* [Request]
Rewrite the rows from the line containing "Describe the element at coordinates (535, 496)" through the line containing "pyautogui.click(x=148, y=54)", changing "Locate an element on the screen" to "Find an element on the screen" and keeping everything else the same. Return only those lines.

* [Exercise data]
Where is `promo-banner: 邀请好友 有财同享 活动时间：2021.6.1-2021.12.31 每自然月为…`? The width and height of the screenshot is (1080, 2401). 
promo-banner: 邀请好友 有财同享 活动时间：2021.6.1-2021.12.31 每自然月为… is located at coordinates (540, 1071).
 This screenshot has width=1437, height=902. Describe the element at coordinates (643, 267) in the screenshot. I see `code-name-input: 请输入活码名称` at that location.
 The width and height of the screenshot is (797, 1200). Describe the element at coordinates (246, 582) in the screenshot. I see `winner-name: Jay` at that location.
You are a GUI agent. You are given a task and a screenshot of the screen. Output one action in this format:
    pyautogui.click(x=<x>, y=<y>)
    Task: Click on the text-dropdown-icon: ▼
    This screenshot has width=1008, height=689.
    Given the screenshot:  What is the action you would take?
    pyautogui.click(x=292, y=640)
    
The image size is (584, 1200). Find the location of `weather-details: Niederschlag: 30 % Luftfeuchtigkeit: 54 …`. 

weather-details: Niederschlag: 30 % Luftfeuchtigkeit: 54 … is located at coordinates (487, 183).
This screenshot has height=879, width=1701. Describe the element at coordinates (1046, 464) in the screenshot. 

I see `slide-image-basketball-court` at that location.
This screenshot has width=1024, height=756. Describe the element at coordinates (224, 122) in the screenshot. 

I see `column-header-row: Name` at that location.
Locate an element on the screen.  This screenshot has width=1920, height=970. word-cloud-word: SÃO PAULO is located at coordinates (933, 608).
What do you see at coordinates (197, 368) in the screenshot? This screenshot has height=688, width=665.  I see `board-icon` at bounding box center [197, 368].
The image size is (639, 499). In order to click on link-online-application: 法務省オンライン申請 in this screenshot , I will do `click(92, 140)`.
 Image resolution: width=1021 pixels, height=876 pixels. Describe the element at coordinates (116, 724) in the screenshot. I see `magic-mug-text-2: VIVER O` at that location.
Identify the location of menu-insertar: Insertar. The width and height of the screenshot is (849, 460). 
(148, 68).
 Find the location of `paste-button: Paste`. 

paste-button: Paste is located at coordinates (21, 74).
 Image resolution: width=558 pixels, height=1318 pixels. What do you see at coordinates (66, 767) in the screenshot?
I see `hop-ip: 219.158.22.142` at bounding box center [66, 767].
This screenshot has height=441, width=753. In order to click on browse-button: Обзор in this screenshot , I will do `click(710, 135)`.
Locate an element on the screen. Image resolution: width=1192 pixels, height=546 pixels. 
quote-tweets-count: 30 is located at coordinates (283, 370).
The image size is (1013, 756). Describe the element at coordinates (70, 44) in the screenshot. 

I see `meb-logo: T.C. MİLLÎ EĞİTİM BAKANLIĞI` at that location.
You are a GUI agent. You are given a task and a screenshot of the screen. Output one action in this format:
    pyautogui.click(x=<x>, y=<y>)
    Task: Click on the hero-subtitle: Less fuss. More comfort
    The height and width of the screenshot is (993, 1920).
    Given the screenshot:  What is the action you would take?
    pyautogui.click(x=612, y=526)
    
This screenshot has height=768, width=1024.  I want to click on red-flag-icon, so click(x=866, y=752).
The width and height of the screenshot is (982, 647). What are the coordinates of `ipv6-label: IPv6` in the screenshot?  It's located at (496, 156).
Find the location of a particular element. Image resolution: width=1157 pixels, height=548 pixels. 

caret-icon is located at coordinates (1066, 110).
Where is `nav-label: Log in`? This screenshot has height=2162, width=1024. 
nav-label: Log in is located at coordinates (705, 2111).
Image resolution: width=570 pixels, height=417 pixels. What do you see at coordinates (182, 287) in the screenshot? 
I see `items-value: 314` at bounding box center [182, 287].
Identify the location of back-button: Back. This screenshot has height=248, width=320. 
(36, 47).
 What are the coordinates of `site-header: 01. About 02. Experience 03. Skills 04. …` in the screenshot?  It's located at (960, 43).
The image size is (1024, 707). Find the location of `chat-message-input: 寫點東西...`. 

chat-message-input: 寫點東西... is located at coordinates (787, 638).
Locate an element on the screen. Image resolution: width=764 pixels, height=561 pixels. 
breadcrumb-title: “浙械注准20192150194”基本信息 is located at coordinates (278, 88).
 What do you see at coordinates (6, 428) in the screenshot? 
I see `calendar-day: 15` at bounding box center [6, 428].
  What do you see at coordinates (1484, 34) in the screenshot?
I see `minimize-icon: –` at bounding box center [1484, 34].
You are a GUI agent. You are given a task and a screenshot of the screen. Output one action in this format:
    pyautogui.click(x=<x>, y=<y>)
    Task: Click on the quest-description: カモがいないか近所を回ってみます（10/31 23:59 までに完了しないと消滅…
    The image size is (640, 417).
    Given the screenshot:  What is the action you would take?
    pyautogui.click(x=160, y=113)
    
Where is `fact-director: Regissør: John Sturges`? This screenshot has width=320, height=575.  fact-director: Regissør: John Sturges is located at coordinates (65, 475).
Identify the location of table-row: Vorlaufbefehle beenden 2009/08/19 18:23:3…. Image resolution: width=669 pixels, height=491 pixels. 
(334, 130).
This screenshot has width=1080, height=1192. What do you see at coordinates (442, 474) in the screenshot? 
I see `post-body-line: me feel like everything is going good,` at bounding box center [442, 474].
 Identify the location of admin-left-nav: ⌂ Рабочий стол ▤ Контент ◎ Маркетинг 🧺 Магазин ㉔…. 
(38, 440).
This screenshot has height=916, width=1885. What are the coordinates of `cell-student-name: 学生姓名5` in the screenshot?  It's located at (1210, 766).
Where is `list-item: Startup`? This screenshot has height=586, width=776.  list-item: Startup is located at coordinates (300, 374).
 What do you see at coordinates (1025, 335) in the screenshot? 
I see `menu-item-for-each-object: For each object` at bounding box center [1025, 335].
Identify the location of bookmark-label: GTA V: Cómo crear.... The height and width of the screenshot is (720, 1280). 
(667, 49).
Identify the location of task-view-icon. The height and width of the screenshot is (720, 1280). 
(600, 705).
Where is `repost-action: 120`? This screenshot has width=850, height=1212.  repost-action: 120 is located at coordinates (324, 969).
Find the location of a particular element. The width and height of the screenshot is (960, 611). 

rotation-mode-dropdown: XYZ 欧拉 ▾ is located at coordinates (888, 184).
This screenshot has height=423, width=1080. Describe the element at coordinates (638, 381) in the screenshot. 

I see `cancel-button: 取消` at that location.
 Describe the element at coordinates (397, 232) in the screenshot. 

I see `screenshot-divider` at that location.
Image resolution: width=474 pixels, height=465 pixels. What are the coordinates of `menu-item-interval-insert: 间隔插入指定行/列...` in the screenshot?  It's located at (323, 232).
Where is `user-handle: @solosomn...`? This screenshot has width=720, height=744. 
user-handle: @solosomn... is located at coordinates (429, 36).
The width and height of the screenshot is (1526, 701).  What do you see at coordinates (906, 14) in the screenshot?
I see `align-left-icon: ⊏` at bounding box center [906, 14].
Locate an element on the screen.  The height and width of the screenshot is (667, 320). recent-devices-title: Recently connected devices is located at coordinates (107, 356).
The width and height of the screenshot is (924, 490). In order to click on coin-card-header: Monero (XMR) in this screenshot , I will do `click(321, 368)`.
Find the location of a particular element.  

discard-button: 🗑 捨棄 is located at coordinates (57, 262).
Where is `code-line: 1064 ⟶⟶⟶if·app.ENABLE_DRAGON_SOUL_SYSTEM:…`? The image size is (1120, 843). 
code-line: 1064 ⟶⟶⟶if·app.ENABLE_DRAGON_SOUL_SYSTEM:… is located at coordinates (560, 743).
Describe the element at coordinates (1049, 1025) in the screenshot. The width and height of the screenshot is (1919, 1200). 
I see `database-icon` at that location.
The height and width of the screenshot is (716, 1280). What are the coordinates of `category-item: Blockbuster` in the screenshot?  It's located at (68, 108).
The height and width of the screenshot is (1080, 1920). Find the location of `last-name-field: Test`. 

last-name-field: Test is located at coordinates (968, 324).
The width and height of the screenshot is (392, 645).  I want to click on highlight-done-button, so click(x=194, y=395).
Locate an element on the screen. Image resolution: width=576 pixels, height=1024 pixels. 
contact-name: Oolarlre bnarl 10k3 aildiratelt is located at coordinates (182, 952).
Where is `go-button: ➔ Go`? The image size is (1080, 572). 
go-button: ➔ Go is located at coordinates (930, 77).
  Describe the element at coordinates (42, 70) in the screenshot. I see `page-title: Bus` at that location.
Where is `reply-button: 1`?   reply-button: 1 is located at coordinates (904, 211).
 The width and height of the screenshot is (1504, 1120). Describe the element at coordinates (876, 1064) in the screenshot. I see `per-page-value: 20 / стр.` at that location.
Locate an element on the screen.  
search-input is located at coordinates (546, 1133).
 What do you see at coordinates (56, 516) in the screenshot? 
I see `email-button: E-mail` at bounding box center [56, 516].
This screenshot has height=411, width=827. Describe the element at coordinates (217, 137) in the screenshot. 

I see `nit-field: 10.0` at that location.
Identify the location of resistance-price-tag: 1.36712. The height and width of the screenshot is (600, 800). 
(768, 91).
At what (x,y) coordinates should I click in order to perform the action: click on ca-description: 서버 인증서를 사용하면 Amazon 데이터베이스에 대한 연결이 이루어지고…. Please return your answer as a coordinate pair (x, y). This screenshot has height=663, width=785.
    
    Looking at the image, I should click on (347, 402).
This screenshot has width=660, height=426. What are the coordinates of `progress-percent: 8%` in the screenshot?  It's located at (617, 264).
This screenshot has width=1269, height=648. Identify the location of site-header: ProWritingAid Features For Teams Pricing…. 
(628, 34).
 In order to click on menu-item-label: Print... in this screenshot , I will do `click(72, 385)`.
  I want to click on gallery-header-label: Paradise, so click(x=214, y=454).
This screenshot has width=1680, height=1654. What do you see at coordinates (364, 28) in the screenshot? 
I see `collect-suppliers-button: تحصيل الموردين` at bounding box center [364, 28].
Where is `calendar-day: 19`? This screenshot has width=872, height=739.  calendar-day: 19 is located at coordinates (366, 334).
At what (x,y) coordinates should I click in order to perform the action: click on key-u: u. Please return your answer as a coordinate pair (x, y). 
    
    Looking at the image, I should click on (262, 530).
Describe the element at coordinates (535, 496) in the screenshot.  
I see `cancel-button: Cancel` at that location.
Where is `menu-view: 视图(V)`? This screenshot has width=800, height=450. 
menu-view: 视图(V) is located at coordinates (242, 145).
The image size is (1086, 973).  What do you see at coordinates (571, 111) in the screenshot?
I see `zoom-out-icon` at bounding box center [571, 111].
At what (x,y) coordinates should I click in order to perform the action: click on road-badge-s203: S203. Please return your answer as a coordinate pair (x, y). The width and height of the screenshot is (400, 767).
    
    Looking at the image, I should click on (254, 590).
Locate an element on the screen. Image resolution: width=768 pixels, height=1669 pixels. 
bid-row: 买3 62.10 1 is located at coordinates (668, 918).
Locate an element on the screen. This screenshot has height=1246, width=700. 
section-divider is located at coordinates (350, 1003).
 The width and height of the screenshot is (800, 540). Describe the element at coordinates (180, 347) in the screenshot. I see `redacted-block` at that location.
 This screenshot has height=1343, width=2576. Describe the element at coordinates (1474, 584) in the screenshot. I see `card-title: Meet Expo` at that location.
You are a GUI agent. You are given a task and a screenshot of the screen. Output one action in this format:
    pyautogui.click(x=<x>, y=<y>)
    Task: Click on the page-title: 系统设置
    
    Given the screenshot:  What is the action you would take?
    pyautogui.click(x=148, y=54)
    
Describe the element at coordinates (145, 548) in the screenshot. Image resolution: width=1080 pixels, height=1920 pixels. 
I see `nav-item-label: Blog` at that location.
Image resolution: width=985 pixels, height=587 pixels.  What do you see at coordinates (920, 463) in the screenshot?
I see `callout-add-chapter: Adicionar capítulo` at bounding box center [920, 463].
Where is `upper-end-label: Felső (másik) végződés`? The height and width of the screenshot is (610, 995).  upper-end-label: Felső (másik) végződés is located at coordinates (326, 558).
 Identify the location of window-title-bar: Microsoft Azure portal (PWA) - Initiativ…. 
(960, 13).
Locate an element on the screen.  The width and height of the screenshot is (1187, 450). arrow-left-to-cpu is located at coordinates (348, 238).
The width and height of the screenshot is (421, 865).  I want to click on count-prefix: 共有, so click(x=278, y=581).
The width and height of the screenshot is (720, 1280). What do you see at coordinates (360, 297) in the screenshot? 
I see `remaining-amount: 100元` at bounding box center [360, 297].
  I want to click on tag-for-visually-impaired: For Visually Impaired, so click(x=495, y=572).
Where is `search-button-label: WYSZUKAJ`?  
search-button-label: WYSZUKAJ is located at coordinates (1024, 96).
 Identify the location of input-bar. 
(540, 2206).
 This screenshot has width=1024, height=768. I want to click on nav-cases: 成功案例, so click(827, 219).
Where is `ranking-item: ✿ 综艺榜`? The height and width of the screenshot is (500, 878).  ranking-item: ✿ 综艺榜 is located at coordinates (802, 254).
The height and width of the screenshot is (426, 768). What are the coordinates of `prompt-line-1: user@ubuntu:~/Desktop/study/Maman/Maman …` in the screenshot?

* [Exercise response]
Describe the element at coordinates (535, 496) in the screenshot.  
I see `cancel-button: Cancel` at that location.
Where is `menu-view: 视图(V)`? This screenshot has width=800, height=450. 
menu-view: 视图(V) is located at coordinates (242, 145).
The image size is (1086, 973).  What do you see at coordinates (571, 111) in the screenshot?
I see `zoom-out-icon` at bounding box center [571, 111].
At what (x,y) coordinates should I click in order to perform the action: click on road-badge-s203: S203. Please return your answer as a coordinate pair (x, y). The width and height of the screenshot is (400, 767).
    
    Looking at the image, I should click on (254, 590).
Find an element on the screen. Image resolution: width=768 pixels, height=1669 pixels. 
bid-row: 买3 62.10 1 is located at coordinates (668, 918).
Find an element on the screen. This screenshot has height=1246, width=700. 
section-divider is located at coordinates (350, 1003).
 The width and height of the screenshot is (800, 540). Describe the element at coordinates (180, 347) in the screenshot. I see `redacted-block` at that location.
 This screenshot has height=1343, width=2576. Describe the element at coordinates (1474, 584) in the screenshot. I see `card-title: Meet Expo` at that location.
You are a GUI agent. You are given a task and a screenshot of the screen. Output one action in this format:
    pyautogui.click(x=<x>, y=<y>)
    Task: Click on the page-title: 系统设置
    
    Given the screenshot:  What is the action you would take?
    pyautogui.click(x=148, y=54)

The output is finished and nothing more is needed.